Speaking Directly

Book helps you know your clientsThe following column, which appears each issue, looks at new and emerging trends in direct marketing. Alternating columnists are Barbara Canning Brown, a leading figure in the Canadian direct marketing industry, and David Foley, a specialist...

Book helps you know your clients

The following column, which appears each issue, looks at new and emerging trends in direct marketing. Alternating columnists are Barbara Canning Brown, a leading figure in the Canadian direct marketing industry, and David Foley, a specialist in database marketing programs.

Customers are not created equal.

Most organizations know this, which is why they classify their customers, usually by sales or contribution, into convenient size groupings of small, medium and large.

The process of categorizing one’s customers can lead to some interesting questions, such as: which medium-size customers exhibit most of the characteristics of our large-size customers except for their sales volume?

Which mirror?

Which small-size customers mirror the characteristics of our medium-size customers except for their sales volume?

Which large-size customers, if any, are significantly different from other large-size customers (and what are the implications of these differences?)

Jay Curry, an American who is now an international management consultant based in Amsterdam, outlines a useful process for categorizing customers in his book, Know Your Customers! How Customer Marketing Can Increase Profits, which has been published in Dutch, German, French and English, and read by thousands in Europe. (It is almost unheard of in Canada.)

In a recent survey among buyers of the Dutch edition, it was found that more than 40% were applying the techniques described in the book to their businesses, and an additional 30% indicated their intention to do so.

Just what is this European secret?

Important predictor

Since most businesses rely on today’s customers for most of tomorrow’s sales volume, the behavior of current customers is an important predictor of future sales and profits.

Know Your Customers! describes a process in which customer information is gathered to categorize customers, using a variety of criteria, and which becomes the database from which all future activity is driven.

Sales volume is but one criterion, others include customer characteristics (total sales, locations, employees, payment history, years in business, etc.), recency and frequency, media influences, competitive product/service purchases, and the history of the relationship between the customer and the organization.

Already have info

Much of the required information is already in the organization, according to the book: invoices, contracts, order forms, service files, credit applications, warranty cards, salesforce reports and general correspondence are all sources of information about the customer.

In addition, Curry writes, a customer satisfaction survey (with telephone follow-up) can often provide much of the required information for the customer classification process.

Visually, the customer groupings are shown on a pyramid, with the best 1% of customers at the top, followed by the next 4%, the next 15%, and the remaining 80%.

Then, the same criteria (excluding sales volume) are used to determine which customers in any one category have the potential to move to a higher category, since they exhibit the characteristics of the higher category other than sales volume.

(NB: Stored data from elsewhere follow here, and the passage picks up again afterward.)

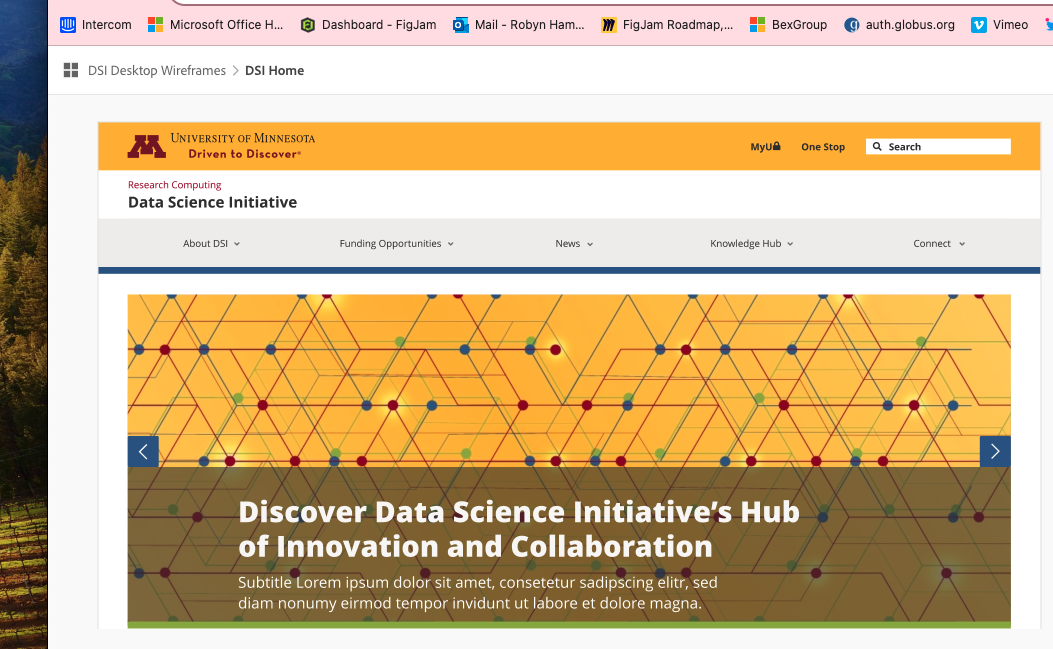Click the grid icon beside DSI Desktop Wireframes
Image resolution: width=1053 pixels, height=649 pixels.
pos(71,70)
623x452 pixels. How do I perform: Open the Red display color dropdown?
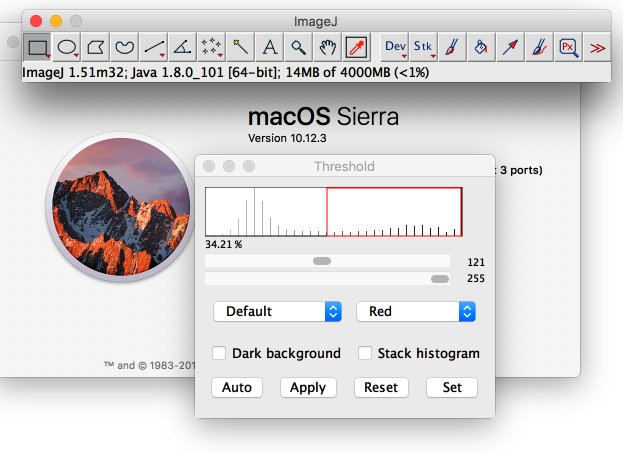coord(415,311)
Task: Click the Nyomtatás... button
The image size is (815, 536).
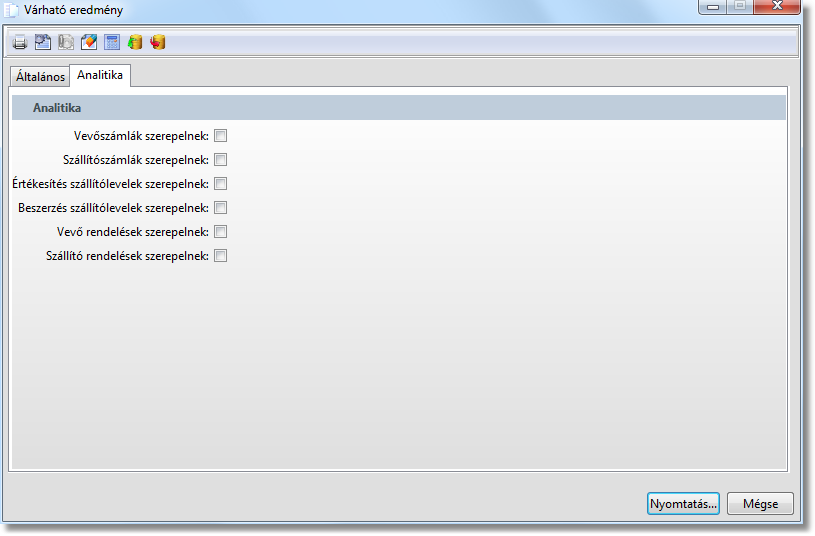Action: 683,504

The process is completed by allocating marketing communications and sales resources in accordance with the customer category, and the upgrade potential.

10% to 15% increase

According to Curry, the organizations that he has worked with, using these techniques, have achieved a 10% to 15% increase in sales volume, with very little incremental cost.

The increase in profits can be substantially higher: the book cites a real world example of a publishing company that increased sales by 20%, although profits increased 118%.